Dalam 128 halaman, buku terbitan CV Sulita, Bandung, ini memaparkan tentang Islam (sebab penamaan Islam, arti kata Islam, kekufuran—sifat dan bahayanya, faedah Islam), keimanan pada Tuhan dan ketaatan kepada-Nya (pengetahuan dan pentingnya iman serta pengakuan untuk taat pada Tuhan, pengertian iman, cara mendapatkan ilmu pengetahuan, iman kepada yang tidak diketahui), kenabian (sifatnya, cara mengetahui nabi yang sebenarnya, menaati nabi, perlunya iman kepada nabi, riwayat ringkas tentang kenabian, kenabian Muhammad Saw, bukti kerasulan Muhammad Saw, kenabian terakhir), rukun iman (perincian iman, beriman kepada Tuhan, arti lailaha ilallah dan pengertian yang sebenarnya, pengaruh tauhid atas kehidupan seseorang, iman kepada malaikat, iman kepada kitab-kitab Tuhan, iman kepada rasul-rasul Tuhan, iman kepada hari akhirat, perlunya mempercayai hari akhirat, kebenaran iman kepada hari akhirat), peribadahan dalam Islam (rukun Islam; semangat dari ibadah, sembahyang, puasa, zakat, haji, mempertahankan Islam), lalu kembali pada soal iman dan hukum agama (sumber-sumber hukum agama, fikih, tasawuf, syariat hukum Islam, dasar-dasar syariat Islam, macam-macam hak, hak Tuhan, hak perorangan, hak orang lain, hak semua makhluk, hukum abadi dan universal).

Barangkali permasalahan dalam pembacaan sepenuhnya dari diri saya sendiri yang biarpun generasi muda tapi pikirannya sudah berkabut serta kecerdasannya telah melapuk, atau karena buku ini diterbitkan pada 1967—hampir separuh abad lalu, dengan ejaan yang belum disempurnakan (y = j, d = dj, c = tj, dst.) dan gaya tutur seperti khatib yang sudah sangat sepuh, sehingga memang nyata hambatan dalam bahasa. Buku ini tidak cukup dibaca sekali apalagi sepintas lalu saja.

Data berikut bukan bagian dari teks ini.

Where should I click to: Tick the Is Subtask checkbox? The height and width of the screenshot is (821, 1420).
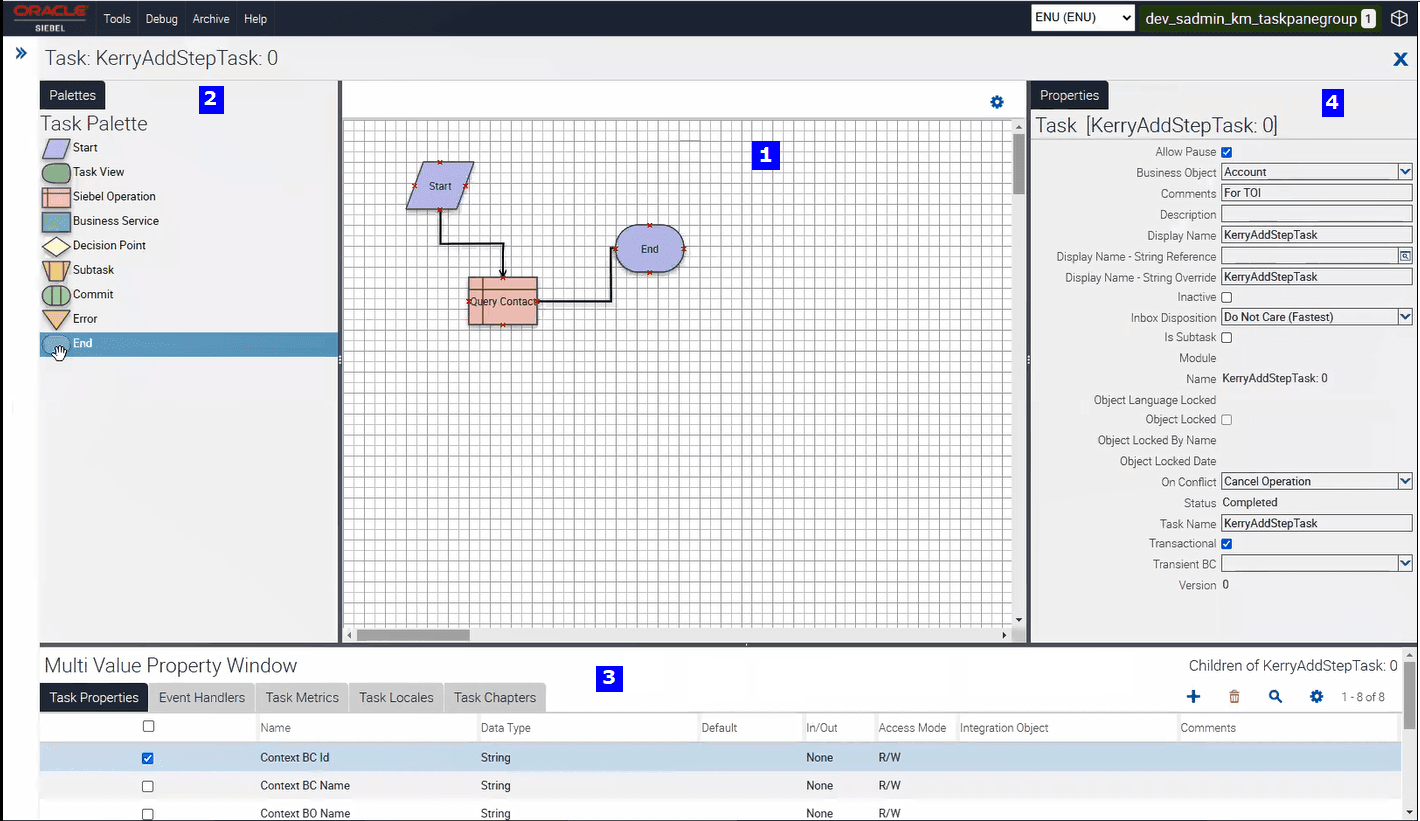point(1224,337)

Dari subbab tentang cara mendapatkan ilmu pengetahuan, misalnya, ada pernyataan yang mengena bagi saya namun setelah dibaca ulang sebetulnya membingungkan: Untuk merumuskan satu undang-undang dengan hanja memakai otak manusia jang sesuai dengan keinginan Tuhan, adalah pekerdjaan yang maha berat. Bila seseorang mempunjai perasaan jang dalam dan kebidjaksanaan jang tinggi, mungkin ia beberapa tahun mempunjai pengalaman, menegakkan pendapat jang sah dalam hal-hal jang mengenai kehidupan, ia masih djuga tidak akan mempunjai kejakinan bahwa ia telah mempunyai kepertjajaan penuh (halaman 29). Kalimat terakhir dalam paragraf itu sulit dipahami tanpa membaca kalimat sebelumnya. Maksud “dengan hanja memakai otak manusia jang sesuai dengan keinginan Tuhan” itu juga bukannya bisa dipahami saya seutuhnya.